[START]

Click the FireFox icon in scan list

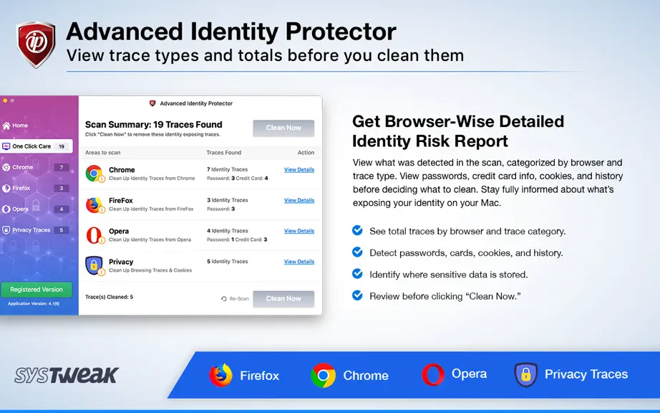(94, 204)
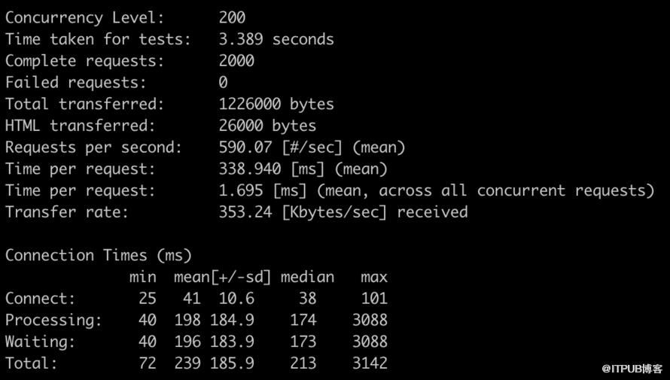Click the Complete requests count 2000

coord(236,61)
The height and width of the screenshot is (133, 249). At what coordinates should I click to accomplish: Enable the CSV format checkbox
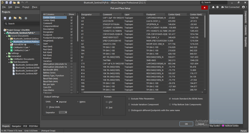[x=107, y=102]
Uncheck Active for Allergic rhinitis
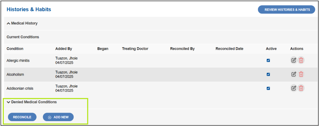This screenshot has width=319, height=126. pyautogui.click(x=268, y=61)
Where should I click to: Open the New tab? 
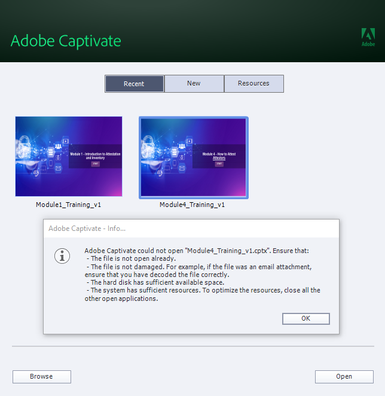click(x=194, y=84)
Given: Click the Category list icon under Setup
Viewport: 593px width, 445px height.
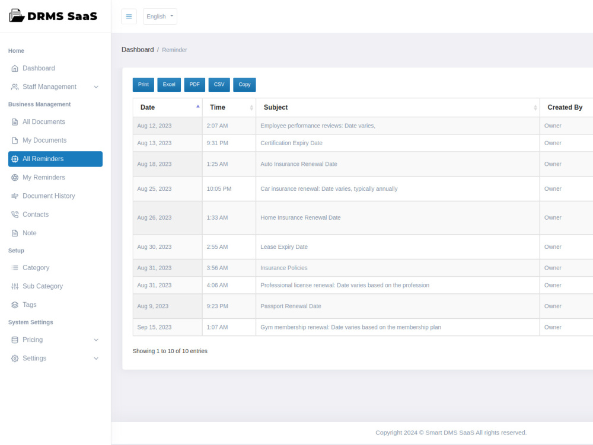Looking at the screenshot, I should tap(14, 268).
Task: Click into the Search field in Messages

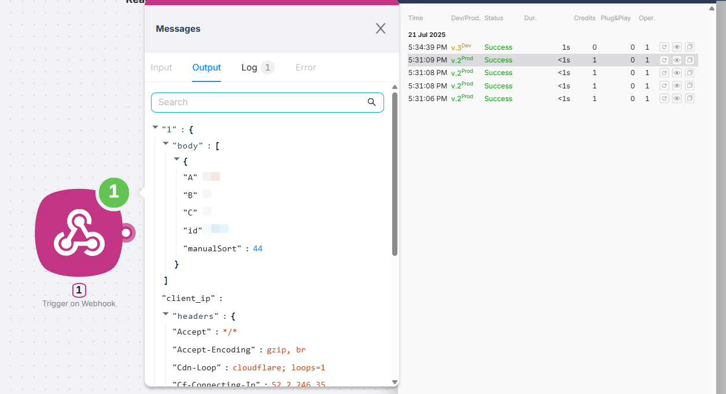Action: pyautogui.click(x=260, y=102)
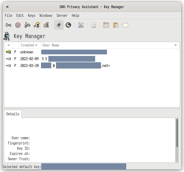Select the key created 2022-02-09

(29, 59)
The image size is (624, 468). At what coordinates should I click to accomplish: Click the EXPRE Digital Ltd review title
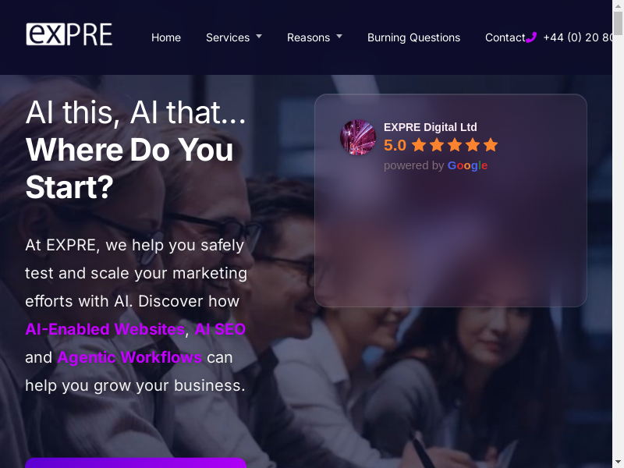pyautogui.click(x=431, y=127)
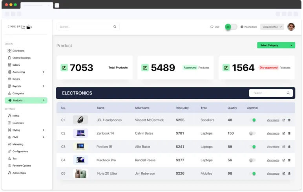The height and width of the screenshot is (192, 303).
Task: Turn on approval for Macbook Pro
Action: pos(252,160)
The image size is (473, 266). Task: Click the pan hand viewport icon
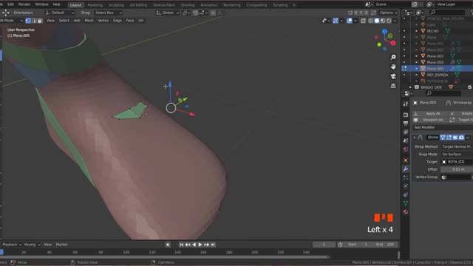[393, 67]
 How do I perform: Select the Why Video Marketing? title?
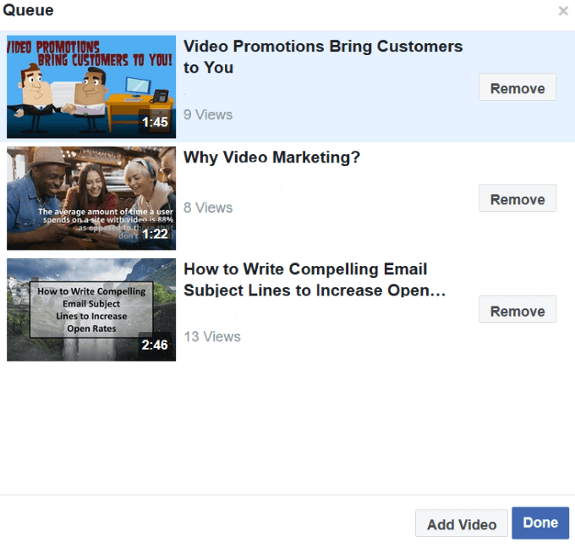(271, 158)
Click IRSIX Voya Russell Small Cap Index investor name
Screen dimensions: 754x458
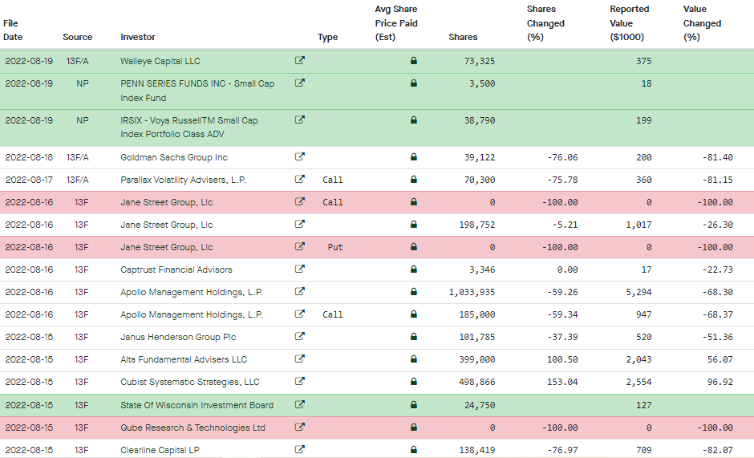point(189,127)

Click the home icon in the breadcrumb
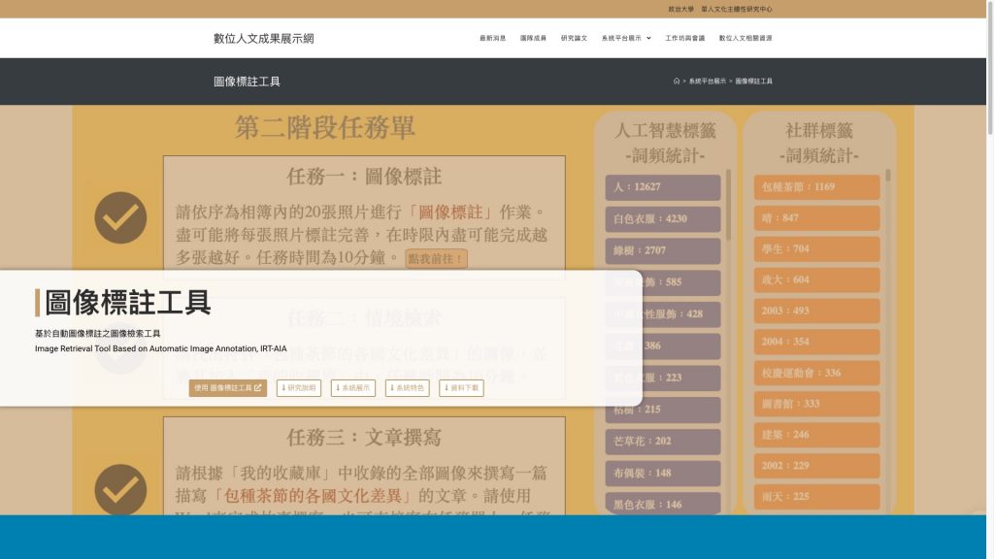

[END]

== Requirement ==
Extract the entries word for word, starting at the beginning and going on through the line with "[x=107, y=102]", and leave the pictures out of your answer.

== Solution ==
Click the FireFox icon in scan list

(94, 204)
Click the Complete requests count 2000

coord(236,61)
The height and width of the screenshot is (133, 249). At what coordinates should I click to accomplish: Enable the CSV format checkbox
[x=107, y=102]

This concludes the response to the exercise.